Data from the first 3 years following randomization for individuals enrolled in the Multicenter Uveitis Steroid Treatment (MUST) Trial were evaluated. The follow-up time period was based on the expected lifetime of the implant. The EuroQol EQ-5D questionnaire was scored at 6-month intervals. Linear regression models were fit using generalized estimating equations to account for repeated measurements while adjusting for disease stratum (intermediate v. posterior/panuveitis). Contrasts were used to construct the quality adjusted life years (QALYs), a weighted sum of the EQ-5D at all of the visits. The weighting discounted years 2 and 3 by dividing by 1.03 and 1.032, respectively. Separate analyses were performed for participants with unilateral and bilateral disease due to the large expected discrepancy in upfront cost.
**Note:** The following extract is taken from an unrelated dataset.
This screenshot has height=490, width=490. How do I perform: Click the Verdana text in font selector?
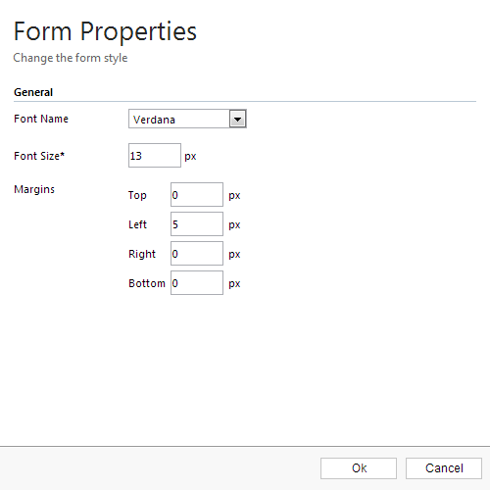click(154, 120)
255 individuals were randomized (31 unilateral and 224 bilateral). The differences in QALYs between the treatment groups were 0.057 (95% CI: -0.035 to 0.148, p = 0.12) for those with bilateral disease and 0.128 (95% CI: -0.033 to 0.290, p = 0.22) for those with unilateral disease, favoring the implant. For unilateral uveitis, there was a slight increase in EQ-5D from baseline (Range: 0.060 to 0.096) among implant patients at each visit that was significant for all visits except the 3 year visit. For bilateral uveitis, there was a slight but not statistically significant decline in EQ-5D from baseline (Range: -0.200 to -0.055) among systemic patients at each visit. There were no detectable trends in the change from baseline among bilateral implant or unilateral systemic participants.
The differences in QALYs by treatment assignment were not statistically significant for either disease cohort. However, the magnitude of the observed values is large enough that the potential for the implant treatment to be cost-effective remains, depending upon the total cost, despite its larger upfront cost.